Monday, June 12, 2006

Schizophrenia

Oleh : Muhasuh

Maksud hati ingin mendekat kepada Allah apa daya kita tak pernah tahu dimana Allah berada?


Memang amat tidak menyenangkan bila kita berhadapan dengan orang yang mengenakan topeng, disamping kita tidak pernah tahu siapa dia, kita juga tidak pernah melihat mimik mukanya ketika berbicara. Jadi kita tidak pernah tahu apakah wajahnya menggambarkan kondisi diri yang sedang tersenyum, tertawa, mengolok-olok atau bersedih, sungguh-sungguh atau bercanda, geram atau bershahabat, yang kita saksikan adalah sosok wajah tanpa ekspresi, yang kalau tersenyum tak pernah berhenti, begitu juga kalau marah. Pantas saja "PETERPAN" dalam salah satu syair lagunya mengatakan "Buka dulu topengmu biar kulihat wajahmu". Ya memang amat menyakitkan bila berhadapan dengan manusia bertopeng!

^^^^^^^^^^^^^^^^

Daftar Tugas
1. Jawablah pertanyaan berikut berdasarkan tulisan tentang orang bertopeng di atas:
(a) Siapa penulis tulisan itu?
(b) Grup musik apa yang syair lagunya dikutip?
(c) Wajah orang bertopeng disebut sebagai sosok wajah seperti apa?
2. Tuliskan kembali dengan persis bagian dari tulisan tentang orang bertopeng, dimulai dengan "Schizophrenia" dan berlanjut sampai "dengan manusia bertopeng!".

Data Sumber
^^^^^^^^^^^^^^^^

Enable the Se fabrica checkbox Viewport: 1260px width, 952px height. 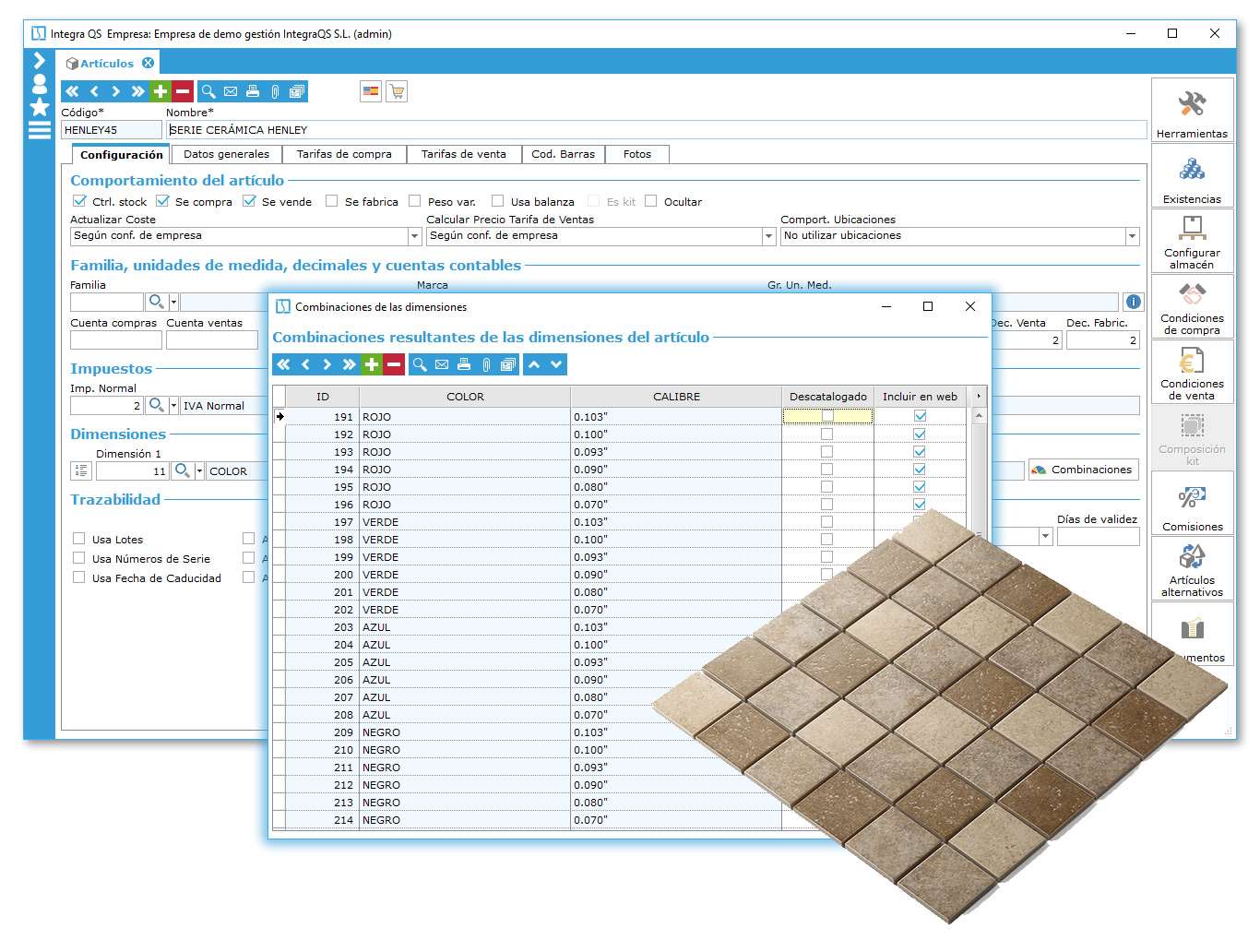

^^^^^^^^^^^^^^^^

Jawaban Tugas
1.
(a) Muhasuh
(b) PETERPAN
(c) Sosok wajah tanpa ekspresi

2.
Schizophrenia

Oleh : Muhasuh

Maksud hati ingin mendekat kepada Allah apa daya kita tak pernah tahu dimana Allah berada?


Memang amat tidak menyenangkan bila kita berhadapan dengan orang yang mengenakan topeng, disamping kita tidak pernah tahu siapa dia, kita juga tidak pernah melihat mimik mukanya ketika berbicara. Jadi kita tidak pernah tahu apakah wajahnya menggambarkan kondisi diri yang sedang tersenyum, tertawa, mengolok-olok atau bersedih, sungguh-sungguh atau bercanda, geram atau bershahabat, yang kita saksikan adalah sosok wajah tanpa ekspresi, yang kalau tersenyum tak pernah berhenti, begitu juga kalau marah. Pantas saja "PETERPAN" dalam salah satu syair lagunya mengatakan "Buka dulu topengmu biar kulihat wajahmu". Ya memang amat menyakitkan bila berhadapan dengan manusia bertopeng!